§ **Fragmento proporcionado**
* * *

EL DIOS DEL CUENCO (THE TOWER OF THE ELEPHANT, DONALD M. GRANT, 1975)
—¿A
qué vienen tantas preguntas y especulaciones? —terció
el fornido prefecto—.
Este es el culpable, sin duda alguna. Llevémosle a los Tribunales; allí lo haré
confesar, aunque tenga que romperle los huesos.
Demetrio miró al bárbaro y le
preguntó:
—¿Has
entendido lo que ha dicho? ¿Tienes algo que añadir?
—Que
el hombre que me toque estará muy pronto saludando a sus ancestros en el
infierno— contestó
el cimmerio con los dientes apretados y los ojos centelleantes llenos de ira.
Después
de enviar los primeros relatos de Conan (El
fénix en la espada y La hija del
gigante helado) a Weird Tales en
mayo de 1932, Howard escribió El dios del
cuenco en pocos días. Las Vidas
de Plutarco le sirvieron para la ambientación (la Roma Imperial) y los nombres
de los personajes (Póstumo, Enarus, Demetrio, Dionus, etc) de la historia. Un
adolescente bárbaro se encuentra con una inesperada y desagradable sorpresa
cuando se dispone a robar en una mansión Nemedia. Por primera (y última) vez en
la saga, la trama es de intriga detectivesca. Tenemos un cadáver, guardias
armados, aristócratas y un misterioso objeto traído de la lejana Estigia.
Conan, como no podía ser de otro modo debido a su edad, se nos presenta como un
individuo salvaje, torpe e impetuoso, dispuesto a abrir en canal a cualquiera
que se atreva a ponerle la mano encima. El cimmerio poco (o nada) tiene que ver
con los individuos civilizados que lo rodean; su dinamismo lo hace destacar
entre brutos, pusilánimes y estúpidos. Howard critica a una sociedad corrupta
capaz de condenar a un inocente con tal de tener un culpable para impartir
“justicia”. El dios del cuenco es una
gran historia que tardó una eternidad en ver la luz. Al igual que sucedió con La hija del gigante helado, Fransworth
Wright la rechazó por considerarla demasiado experimental. Puede que por ello
el autor no volviera a escribir nada parecido. Debía ganar dinero para vivir;
no podía permitirse el lujo de no vender sus cuentos. Por fortuna, el tiempo le
ha hecho justicia.
LA
TORRE DEL ELEFANTE
(WEIRD TALES, MARZO DE 1933)
El cimmerio alcanzó a ver un enorme
cuerpo cerca de la muralla y se sintió aliviado al comprobar que al menos era
una figura humana; entonces el individuo giró rápidamente sobre sus talones y
lanzó un grito de asombro que denotaba pánico, hizo ademán de dar un salto
hacia adelante, con las manos extendidas, pero retrocedió al ver el brillo de
la espada de Conan. Durante unos segundos llenos de tensión ninguno dijo una
palabra, sino que esperaron atentos a lo que pudiera ocurrir.

* * *

§ **Datos de origen**

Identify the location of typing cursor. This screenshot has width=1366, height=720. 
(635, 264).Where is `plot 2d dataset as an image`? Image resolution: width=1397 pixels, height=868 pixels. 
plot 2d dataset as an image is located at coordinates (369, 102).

* * *

§ **Tarea propuesta A**
Responde estas preguntas sobre el fragmento acerca de los relatos de Conan:
(i) ¿En qué mes y año envió Howard los primeros relatos de Conan a Weird Tales?
(ii) ¿Qué obra le sirvió a Howard para la ambientación y los nombres de los personajes de El dios del cuenco?
(iii) ¿Por qué motivo rechazó Fransworth Wright El dios del cuenco?
§ **Tarea propuesta B**
Cita del fragmento sobre los relatos de Conan el pasaje que comienza en «EL DIOS DEL CUENCO (THE» y termina en «romperle los huesos.».
El material no hace falta para resolver estas tareas.

§ **Respuesta A**
(i) En mayo de 1932.
(ii) Las Vidas de Plutarco.
(iii) Por considerarla demasiado experimental.

§ **Respuesta B**
EL DIOS DEL CUENCO (THE TOWER OF THE ELEPHANT, DONALD M. GRANT, 1975)
—¿A
qué vienen tantas preguntas y especulaciones? —terció
el fornido prefecto—.
Este es el culpable, sin duda alguna. Llevémosle a los Tribunales; allí lo haré
confesar, aunque tenga que romperle los huesos.